▶ _Assignment_: Using the records below, repeat exactly the lines from the one holding "Identify the click" through the one holding "Datenschutzerklärung (412, 1247)", both ends included, and no others.

▶ _Input material_:
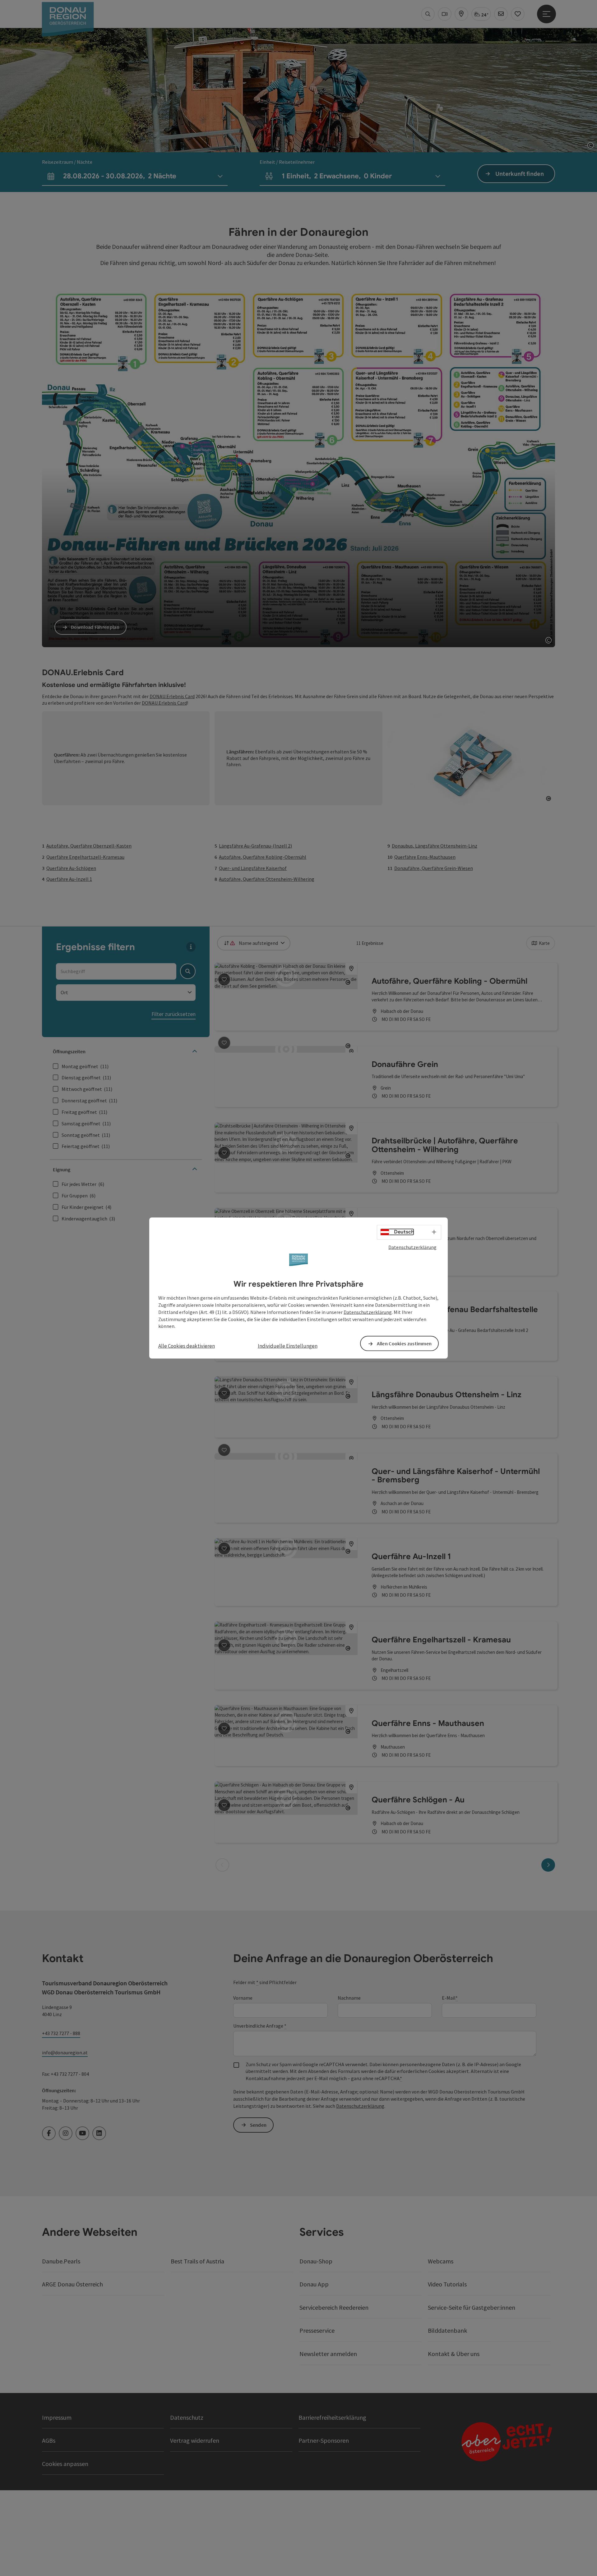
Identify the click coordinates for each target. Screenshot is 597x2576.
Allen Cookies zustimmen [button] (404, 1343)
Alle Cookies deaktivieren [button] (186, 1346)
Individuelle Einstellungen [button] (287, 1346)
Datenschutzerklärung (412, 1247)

--

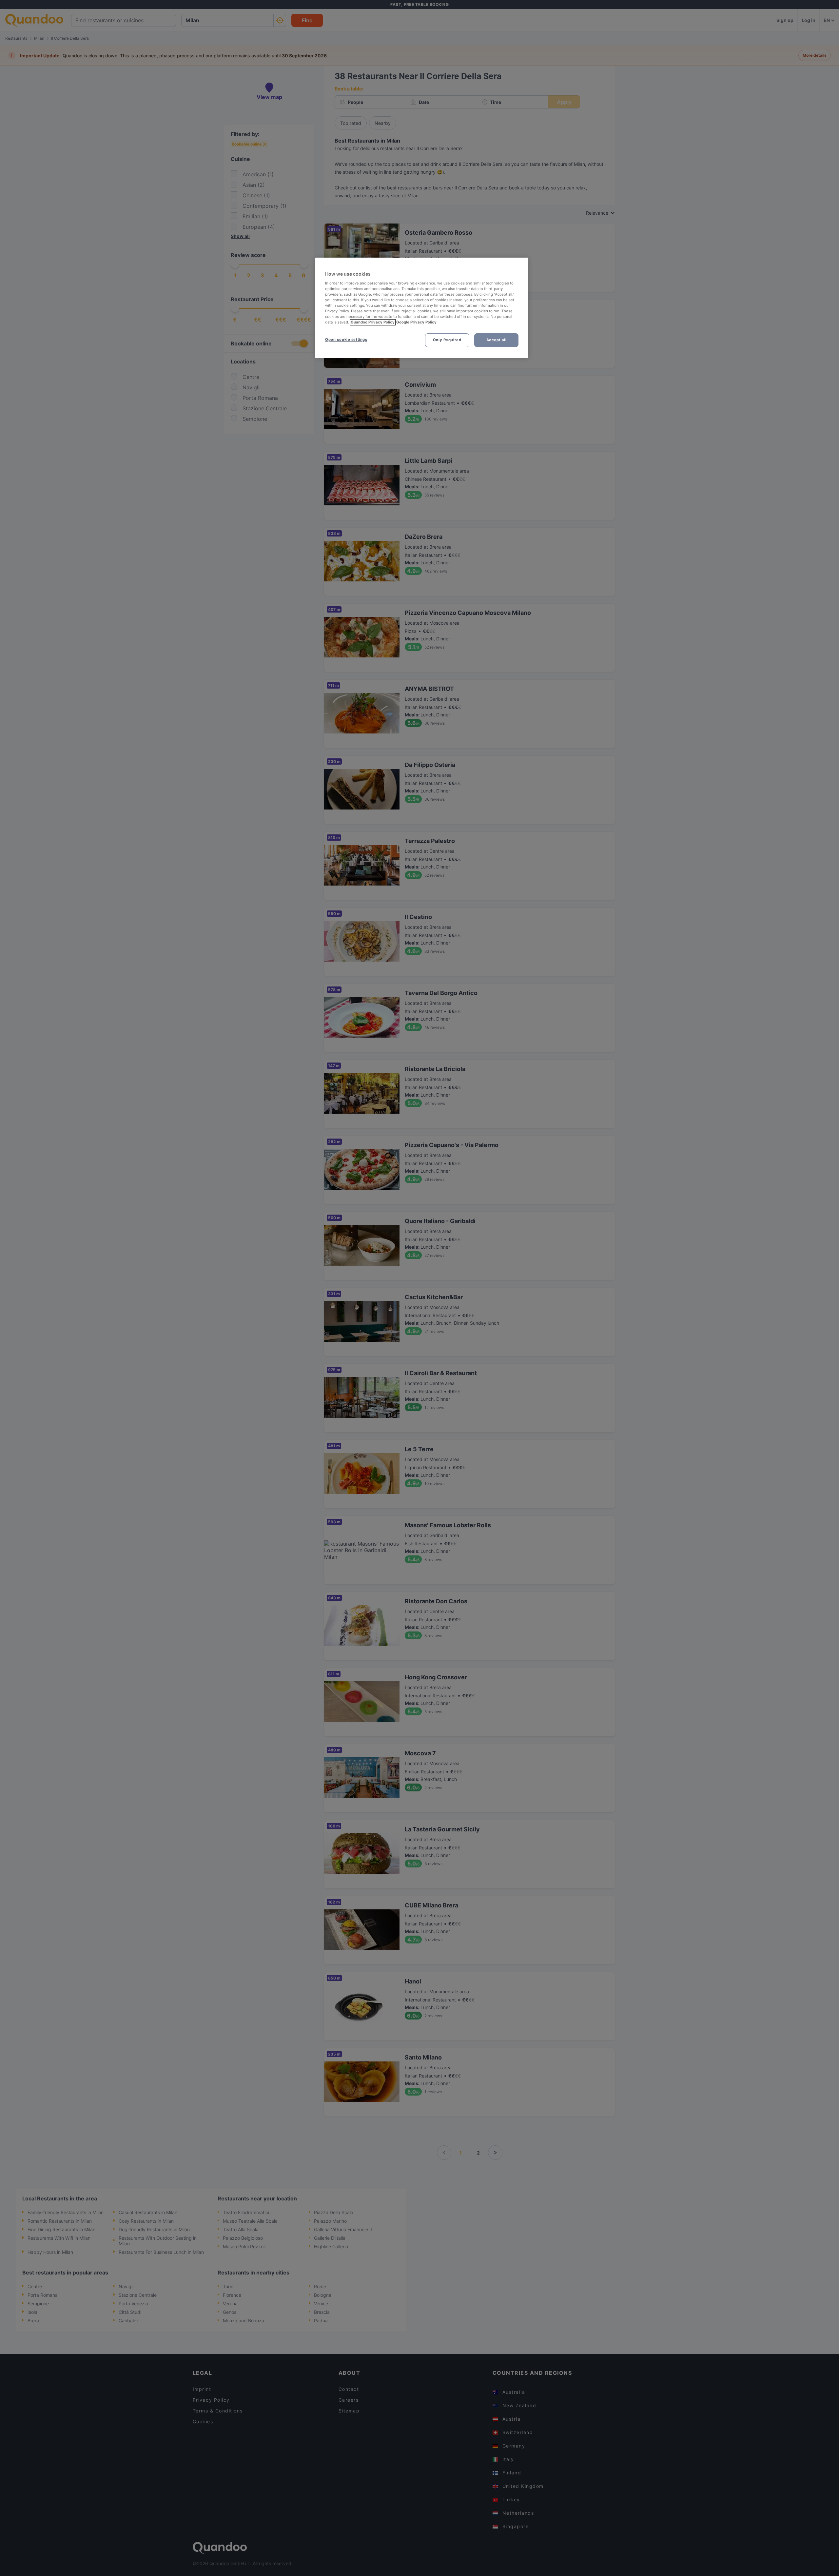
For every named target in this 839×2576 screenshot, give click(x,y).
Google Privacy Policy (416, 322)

▶ _Finished task_:
Identify the click coordinates for each target. Screenshot is 597x2576.
Allen Cookies zustimmen [button] (404, 1343)
Alle Cookies deaktivieren [button] (186, 1346)
Individuelle Einstellungen [button] (287, 1346)
Datenschutzerklärung (412, 1247)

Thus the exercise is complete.